## Brief 1
In the post about DIY lung ventilators, what does the writer say their education is in?
## Brief 2
Quote the stretch of the post about DIY lung ventilators from "Seriously, this is" through "survive that infection.".
## Brief 3
Extend the post about DIY lung ventilators, picking up after its final sentence.

I suppose it should be not very difficult to create DIY lung ventilation project
Um, and what experience in the field of human ventilation engineering gives you that supposition?
Seriously, this is a hard task: You need to find the right pressure to actually get oxygen into the patient's lungs; too little, they die of asphyxiation; too much, you rip their lungs and they die of internal bleeding (and asphyxiation).
You need to adapt the rhythm to the patient's demand for oxygen.
You need to do this 99.99% reliable. That 0.0001 outage still dangerous 4.3 s that your device malfunctions every day. Please don't rip your patient's lung in that time.
You need that device to be internally sterile enough, although you're ventilating someone with a lung disease, you can't have water / condensate inside your machinery. The patient's immune system is fighting a disease that would have actively killed them if it weren't for ventilating machinery taking over essential body functions, so if you build a strep petri dish, they will not survive that infection.
You need that device to be very clear and vocal about malfunctions.
You need that device to be operable with gloves, by a nurse only trained on ventilators in general, not this specific device, that has had a 20 hr shift already with minimal chance for misuse. How many of the DIYers have ever worked on a ventilator, so that they can make theirs so that the medical staff can use it in a time-pressure situation? How many DIYers have a reference ventilator at home that they can use to make sure theirs does the same malfunction signals, so that nobody makes a very dangerous mistake when the DIY ventilator makes an alarm signal?
Heck, how many DIYers have ever built an electromechanical device that can guarantee operation at 99.99% reliability without reset, for more than week?
I'm an electrical engineer by education. I'm not a medical engineer; I don't have a team that encompasses one, and a lung expert. I'd very clearly say this task is over my head.

## Data under study
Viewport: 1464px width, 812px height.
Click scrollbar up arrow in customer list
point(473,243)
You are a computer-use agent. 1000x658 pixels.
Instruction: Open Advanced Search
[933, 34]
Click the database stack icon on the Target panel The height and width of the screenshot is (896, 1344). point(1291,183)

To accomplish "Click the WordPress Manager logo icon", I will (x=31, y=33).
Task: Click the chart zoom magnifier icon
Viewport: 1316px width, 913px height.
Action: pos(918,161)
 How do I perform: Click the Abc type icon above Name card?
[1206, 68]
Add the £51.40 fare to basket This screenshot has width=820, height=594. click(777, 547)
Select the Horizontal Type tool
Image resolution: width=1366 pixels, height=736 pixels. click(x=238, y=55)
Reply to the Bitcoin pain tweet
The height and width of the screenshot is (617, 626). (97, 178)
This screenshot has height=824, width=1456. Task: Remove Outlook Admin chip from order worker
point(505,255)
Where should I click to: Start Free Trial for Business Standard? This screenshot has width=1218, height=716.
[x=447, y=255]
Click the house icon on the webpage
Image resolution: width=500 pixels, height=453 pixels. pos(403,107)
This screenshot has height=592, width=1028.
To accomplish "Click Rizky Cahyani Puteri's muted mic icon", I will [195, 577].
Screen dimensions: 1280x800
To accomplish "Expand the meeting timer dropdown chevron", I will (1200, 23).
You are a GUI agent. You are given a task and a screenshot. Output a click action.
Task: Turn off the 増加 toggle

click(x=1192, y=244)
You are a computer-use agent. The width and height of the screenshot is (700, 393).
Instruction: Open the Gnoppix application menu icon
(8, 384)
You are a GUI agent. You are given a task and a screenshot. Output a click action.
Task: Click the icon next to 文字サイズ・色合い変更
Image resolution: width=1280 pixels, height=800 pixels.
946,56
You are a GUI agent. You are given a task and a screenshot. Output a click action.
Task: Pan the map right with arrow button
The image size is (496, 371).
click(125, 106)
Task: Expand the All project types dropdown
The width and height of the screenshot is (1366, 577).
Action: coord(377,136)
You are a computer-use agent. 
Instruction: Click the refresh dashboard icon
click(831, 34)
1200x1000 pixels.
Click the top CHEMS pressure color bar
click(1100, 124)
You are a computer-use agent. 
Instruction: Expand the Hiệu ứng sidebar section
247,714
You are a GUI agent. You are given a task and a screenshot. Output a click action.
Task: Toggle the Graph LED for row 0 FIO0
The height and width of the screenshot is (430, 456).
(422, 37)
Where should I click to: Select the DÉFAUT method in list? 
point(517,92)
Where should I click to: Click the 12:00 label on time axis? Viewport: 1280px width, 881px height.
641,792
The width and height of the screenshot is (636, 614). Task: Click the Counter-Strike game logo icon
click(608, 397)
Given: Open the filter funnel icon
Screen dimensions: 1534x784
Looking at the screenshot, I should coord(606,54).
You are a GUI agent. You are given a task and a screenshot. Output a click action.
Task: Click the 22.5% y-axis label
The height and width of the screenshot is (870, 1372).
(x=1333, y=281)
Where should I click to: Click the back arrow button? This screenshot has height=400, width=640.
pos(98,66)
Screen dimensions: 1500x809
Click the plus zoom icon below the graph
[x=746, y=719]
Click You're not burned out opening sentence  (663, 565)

## Task response 1
The writer is an electrical engineer by education.

## Task response 2
Seriously, this is a hard task: You need to find the right pressure to actually get oxygen into the patient's lungs; too little, they die of asphyxiation; too much, you rip their lungs and they die of internal bleeding (and asphyxiation).
You need to adapt the rhythm to the patient's demand for oxygen.
You need to do this 99.99% reliable. That 0.0001 outage still dangerous 4.3 s that your device malfunctions every day. Please don't rip your patient's lung in that time.
You need that device to be internally sterile enough, although you're ventilating someone with a lung disease, you can't have water / condensate inside your machinery. The patient's immune system is fighting a disease that would have actively killed them if it weren't for ventilating machinery taking over essential body functions, so if you build a strep petri dish, they will not survive that infection.

## Task response 3
Sure, I can sit down with my 3D printer and print a replacement part for a ventilator that someone else designed, built, got tested and certified. That's reasonably safe.
Sure, if you give me good, and comprehensive behavioural specs, and enough time to test, I might build a replacement control unit for a ventilator. Would I want that control to be built by someone using their Arduino? Hell no. Nothing in that, not the hardware, not the programming, nor the person doing the work has any provision for 99.99%.
I'll be very clear: I would never take on a project as complex as that without a team of at least one engineer with domain-specific education and experience.
The fact that "hackers and DIY all over the world" are flocking to build DIY ventilators is Dunning-Kruger at its finest.
There's so many other technological problems revolving around people that can at least still say when something hurts that it boggles my brain.
People, build disinfecting stations; build machinery that helps take off medical gloves in a hygienic manner; build a good cash register that allows touch-free payment for every bakery. Do something that doesn't kill people if you don't get it right straight away.